When thoughts turn to home
Last updated at 09:54, Friday, 09 May 2008
COMING off Whita at the weekend, I made a diversion to see the state of play of the tadpole population at the Copshaw Road quarry.
Still none of the stour-smothered eggs were changing into tadpoles and I don’t think they will. But where the movement of the quarried stone had filled in one frog nursery, it had created a new deep hole nearby.
And there, floating just under the surface, were countless strips of toads’ spawn and one mother toad still on the production line. The lines of eggs encased in their jelly looked like long tangled strands of yarn. And in the same pool were two small masses of clean-looking frog spawn.
Unfortunately the rain had created a clear water pool in the hollow but no weed had had time to establish itself and so, once the eggs develop into tadpoles, these tiny, squirming creatures will have no food to keep them alive.
I did my best by hauling pond weed from the other pools but goodness knows whether it will take root.
Two dead frogs were lying belly-up in the other dust-filled pools.
Almost at the end of our holiday in Madeira, we met a couple from the south of England.
But it turned out the husband, David Riches, had been born and brought up in Hawick and still had a hankering for the Borders.
David was constantly seeking us out for a chat and his wife Daphne said it was just as well we were soon to go home, or he’d never have left us alone.
The last time the couple had been up this way was to attend his sister’s funeral four years ago, when they stayed in a hotel in Denholm. The four of us racked our brains to remember the name of Denholm’s hostelries but couldn’t.

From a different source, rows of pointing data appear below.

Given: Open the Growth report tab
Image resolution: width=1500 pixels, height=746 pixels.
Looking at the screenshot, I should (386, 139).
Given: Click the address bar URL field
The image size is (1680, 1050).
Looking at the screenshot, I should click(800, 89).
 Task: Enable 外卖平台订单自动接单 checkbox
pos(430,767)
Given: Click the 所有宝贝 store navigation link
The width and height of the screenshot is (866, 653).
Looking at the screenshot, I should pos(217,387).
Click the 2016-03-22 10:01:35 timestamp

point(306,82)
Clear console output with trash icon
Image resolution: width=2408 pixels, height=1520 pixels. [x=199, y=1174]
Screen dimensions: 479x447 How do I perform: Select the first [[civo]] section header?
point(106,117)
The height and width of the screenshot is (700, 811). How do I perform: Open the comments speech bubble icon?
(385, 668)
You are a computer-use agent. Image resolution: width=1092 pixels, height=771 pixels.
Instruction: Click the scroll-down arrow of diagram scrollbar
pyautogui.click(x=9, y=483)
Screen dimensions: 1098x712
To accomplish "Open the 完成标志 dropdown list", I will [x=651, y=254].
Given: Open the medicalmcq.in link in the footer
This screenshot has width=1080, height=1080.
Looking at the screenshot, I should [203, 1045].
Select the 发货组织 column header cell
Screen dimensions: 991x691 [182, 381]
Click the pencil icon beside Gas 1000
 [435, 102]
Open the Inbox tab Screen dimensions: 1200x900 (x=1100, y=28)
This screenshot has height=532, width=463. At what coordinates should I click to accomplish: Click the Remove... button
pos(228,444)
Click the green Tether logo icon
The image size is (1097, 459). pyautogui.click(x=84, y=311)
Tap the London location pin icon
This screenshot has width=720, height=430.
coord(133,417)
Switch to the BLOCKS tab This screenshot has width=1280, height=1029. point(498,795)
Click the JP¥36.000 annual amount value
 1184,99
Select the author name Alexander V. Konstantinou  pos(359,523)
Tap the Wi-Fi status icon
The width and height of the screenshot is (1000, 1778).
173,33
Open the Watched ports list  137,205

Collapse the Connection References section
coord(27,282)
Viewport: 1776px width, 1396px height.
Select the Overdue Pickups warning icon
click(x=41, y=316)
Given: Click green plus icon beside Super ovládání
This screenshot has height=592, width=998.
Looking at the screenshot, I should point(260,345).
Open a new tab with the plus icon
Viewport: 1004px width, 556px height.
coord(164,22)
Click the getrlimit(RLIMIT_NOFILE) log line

I remembered I had a CD made by Kenny Speirs’ band Real Time, which I’d bought at the Buccleuch Centre when they performed there last year.
It’s called Home Thoughts and on it is a song, Saltire in the Sky, in which Kenny sings of returning home to Denholm with his band after a gig down south and how he travels up the A7 looking for the saltire in the sky. He sings about one of Denholm’s inns where he looks forward to a drink and some tunes with his cronies.
But we still couldn’t remember the name of the inn. Finally, the name The Auld Cross Keys appeared through the mist. This was the one the Riches had stayed in. But when I got home and played the CD, I realised Kenny’s howff was the Fox and Hounds.
I sent them the CD along with another of Kenny’s called Bordersong. Daphne’s letter, thanking me, relates how David got out his big Borders map and retraced his past to the words of the songs, with the tears welling up before too long.
Strange, isn’t it, how thoughts of “oor ain gate-en” bring out such emotions. I always have a wee greet when I hear “There’s a wee bit toon.”